» Text passage
The Figure 2 illustrates how the combination of incentives to centralize or decentralize, respectively, decision rights (that is, the governance) and/or the control over strategic investments, often established by means of contracts, decisively affects the choice of the organizational decision-maker to minimize both production and transaction costs. The upper part of the figure shows the optimal combination of these two dimensions, whereas the lower one delimitates the area under which misalignments between decision and property rights tend to make transaction costs unfeasible.
As a result, what emerges is the acceptance area of relational contract, given by sets of decision-property rights centralization coordinates in which the efficiency is usually achieved by adaptation among different organizational solutions (market, hybrids, and hierarchy). The unique boundary lines on the extreme left (or extreme right, respectively) identifies situations where there is an optimal use of market (or hierarchical, respectively) solutions.
The ratio is that the more the strategic resources and investments are pooled among the parties, the more a centralization of the decisions rights becomes efficient leading toward hybrid or quasi-hierarchical solutions. The latter is the area where commonly production contracts—as defined by Cholez et al. [37] and Ciliberti et al. [44]—flourish, develop, and operate.
Figure 2 shows that a production contract has variable features of a hybrid governance structure, and at the same time, it contains clauses that offer stronger incentives to centralize decision rights and control over strategic assets than a marketing contract (which generates a ’spot’ market transaction, where only few decision rights are centralized, e.g., the time of delivering).

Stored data

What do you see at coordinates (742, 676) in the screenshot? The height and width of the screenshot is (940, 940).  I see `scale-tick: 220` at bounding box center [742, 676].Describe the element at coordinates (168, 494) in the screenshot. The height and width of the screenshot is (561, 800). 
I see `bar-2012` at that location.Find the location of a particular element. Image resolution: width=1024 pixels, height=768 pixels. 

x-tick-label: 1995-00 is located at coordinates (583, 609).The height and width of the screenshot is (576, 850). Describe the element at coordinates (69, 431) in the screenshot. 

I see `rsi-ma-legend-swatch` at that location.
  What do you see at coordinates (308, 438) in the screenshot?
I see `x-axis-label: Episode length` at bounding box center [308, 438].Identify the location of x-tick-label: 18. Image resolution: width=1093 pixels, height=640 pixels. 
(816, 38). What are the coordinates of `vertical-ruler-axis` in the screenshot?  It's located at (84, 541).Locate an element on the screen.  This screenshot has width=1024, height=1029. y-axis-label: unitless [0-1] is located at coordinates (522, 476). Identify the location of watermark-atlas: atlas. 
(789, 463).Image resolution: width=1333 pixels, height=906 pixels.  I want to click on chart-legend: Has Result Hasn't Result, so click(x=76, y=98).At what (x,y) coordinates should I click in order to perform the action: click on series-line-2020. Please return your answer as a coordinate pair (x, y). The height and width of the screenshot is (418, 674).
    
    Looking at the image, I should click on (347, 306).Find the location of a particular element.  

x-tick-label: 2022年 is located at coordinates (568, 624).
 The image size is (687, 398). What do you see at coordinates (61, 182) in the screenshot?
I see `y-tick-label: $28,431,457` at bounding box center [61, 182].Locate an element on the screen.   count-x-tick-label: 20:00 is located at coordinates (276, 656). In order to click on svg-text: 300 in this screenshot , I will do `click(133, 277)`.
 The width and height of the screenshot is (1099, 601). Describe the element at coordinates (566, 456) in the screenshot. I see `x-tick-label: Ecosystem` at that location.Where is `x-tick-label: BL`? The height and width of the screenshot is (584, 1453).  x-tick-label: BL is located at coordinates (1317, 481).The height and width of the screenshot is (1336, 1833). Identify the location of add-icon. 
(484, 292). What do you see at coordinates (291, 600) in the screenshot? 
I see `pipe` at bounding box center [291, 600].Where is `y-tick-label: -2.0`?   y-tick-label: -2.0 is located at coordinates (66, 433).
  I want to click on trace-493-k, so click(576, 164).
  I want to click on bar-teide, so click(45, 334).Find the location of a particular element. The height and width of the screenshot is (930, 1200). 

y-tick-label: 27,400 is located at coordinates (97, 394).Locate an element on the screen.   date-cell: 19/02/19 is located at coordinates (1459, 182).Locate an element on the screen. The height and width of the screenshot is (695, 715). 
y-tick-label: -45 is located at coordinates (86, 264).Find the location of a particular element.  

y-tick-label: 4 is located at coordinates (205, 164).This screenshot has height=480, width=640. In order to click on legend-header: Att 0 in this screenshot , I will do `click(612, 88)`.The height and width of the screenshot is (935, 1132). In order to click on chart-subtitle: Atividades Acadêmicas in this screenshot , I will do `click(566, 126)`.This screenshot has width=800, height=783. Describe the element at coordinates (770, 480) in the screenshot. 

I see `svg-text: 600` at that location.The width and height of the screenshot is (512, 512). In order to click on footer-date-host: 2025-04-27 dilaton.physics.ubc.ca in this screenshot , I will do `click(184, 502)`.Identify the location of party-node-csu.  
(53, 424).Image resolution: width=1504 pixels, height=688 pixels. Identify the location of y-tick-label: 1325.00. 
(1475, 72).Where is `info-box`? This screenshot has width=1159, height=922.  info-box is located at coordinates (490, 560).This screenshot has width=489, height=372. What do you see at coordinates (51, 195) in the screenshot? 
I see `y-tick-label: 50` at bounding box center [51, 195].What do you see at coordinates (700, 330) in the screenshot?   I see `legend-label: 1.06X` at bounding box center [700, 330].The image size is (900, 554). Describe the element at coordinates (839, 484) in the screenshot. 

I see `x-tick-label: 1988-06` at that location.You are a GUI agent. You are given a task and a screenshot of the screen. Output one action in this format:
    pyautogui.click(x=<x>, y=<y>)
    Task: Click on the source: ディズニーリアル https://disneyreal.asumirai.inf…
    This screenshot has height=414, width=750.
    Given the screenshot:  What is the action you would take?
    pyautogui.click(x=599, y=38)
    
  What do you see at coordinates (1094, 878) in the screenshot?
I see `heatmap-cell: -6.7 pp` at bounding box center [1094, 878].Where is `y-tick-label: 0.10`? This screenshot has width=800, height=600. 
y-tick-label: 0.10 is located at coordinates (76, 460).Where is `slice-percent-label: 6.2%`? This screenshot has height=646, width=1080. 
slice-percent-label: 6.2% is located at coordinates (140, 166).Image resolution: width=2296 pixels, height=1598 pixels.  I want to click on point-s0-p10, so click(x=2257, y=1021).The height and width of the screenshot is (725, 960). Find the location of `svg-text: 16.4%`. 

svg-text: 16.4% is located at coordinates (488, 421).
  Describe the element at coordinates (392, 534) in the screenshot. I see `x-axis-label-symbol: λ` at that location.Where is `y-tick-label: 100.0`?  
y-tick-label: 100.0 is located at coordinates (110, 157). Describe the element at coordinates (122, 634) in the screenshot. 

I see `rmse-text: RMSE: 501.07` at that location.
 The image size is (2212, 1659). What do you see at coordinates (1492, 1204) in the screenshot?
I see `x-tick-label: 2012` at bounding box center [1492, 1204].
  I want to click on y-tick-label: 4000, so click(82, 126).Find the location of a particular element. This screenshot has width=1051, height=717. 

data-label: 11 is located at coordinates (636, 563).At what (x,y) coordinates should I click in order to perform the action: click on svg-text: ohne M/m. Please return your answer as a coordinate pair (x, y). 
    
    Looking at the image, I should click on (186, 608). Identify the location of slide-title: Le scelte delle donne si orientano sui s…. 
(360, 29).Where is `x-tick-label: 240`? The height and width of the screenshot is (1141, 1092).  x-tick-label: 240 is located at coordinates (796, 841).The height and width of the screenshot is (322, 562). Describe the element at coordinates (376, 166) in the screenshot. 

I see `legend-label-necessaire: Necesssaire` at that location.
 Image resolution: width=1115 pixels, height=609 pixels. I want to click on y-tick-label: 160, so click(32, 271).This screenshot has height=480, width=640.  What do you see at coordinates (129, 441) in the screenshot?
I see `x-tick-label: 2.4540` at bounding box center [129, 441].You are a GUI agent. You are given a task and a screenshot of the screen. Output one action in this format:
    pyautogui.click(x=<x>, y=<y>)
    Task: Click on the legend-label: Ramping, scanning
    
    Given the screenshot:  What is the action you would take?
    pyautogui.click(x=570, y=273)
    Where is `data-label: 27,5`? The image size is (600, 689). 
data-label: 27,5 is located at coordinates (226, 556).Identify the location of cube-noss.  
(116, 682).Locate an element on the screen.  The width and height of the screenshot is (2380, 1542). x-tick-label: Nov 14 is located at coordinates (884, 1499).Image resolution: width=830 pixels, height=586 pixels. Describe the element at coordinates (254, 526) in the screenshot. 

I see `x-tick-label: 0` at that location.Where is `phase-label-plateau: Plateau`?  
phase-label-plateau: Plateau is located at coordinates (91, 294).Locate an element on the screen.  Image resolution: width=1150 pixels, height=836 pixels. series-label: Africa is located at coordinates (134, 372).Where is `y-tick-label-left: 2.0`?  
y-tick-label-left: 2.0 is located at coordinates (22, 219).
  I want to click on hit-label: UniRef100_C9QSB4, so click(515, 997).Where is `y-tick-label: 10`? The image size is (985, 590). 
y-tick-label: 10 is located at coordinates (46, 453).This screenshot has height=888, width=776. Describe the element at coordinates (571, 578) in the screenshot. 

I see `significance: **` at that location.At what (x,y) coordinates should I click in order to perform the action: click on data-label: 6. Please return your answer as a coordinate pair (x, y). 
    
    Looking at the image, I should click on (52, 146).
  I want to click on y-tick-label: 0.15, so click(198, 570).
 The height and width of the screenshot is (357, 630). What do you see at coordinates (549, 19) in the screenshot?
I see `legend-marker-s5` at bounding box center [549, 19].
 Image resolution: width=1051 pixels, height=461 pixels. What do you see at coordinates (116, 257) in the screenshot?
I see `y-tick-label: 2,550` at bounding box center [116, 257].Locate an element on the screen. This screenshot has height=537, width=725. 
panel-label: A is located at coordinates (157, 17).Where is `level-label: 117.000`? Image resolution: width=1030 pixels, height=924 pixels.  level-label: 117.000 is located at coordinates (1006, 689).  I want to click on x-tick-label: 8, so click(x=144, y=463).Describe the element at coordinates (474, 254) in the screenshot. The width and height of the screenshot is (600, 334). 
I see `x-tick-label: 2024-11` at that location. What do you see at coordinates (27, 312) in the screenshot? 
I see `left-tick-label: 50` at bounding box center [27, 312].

» What to work on
**1.** Which organizational solutions does the text on governance and contracts name in parentheses? List them.
**2.** Condense the paragraph of the text on governance and contracts that begins "Figure 2 shows that a production contract" into a shorter version that keeps its main facts.

» Answer section
**1.** Market, hybrids, hierarchy

**2.** According to Figure 2, a production contract has variable features of a hybrid governance structure. Its clauses also give stronger incentives to centralize decision rights and control over strategic assets than a marketing contract does. A marketing contract produces a spot market transaction in which only a few decision rights, such as the time of delivery, are centralized.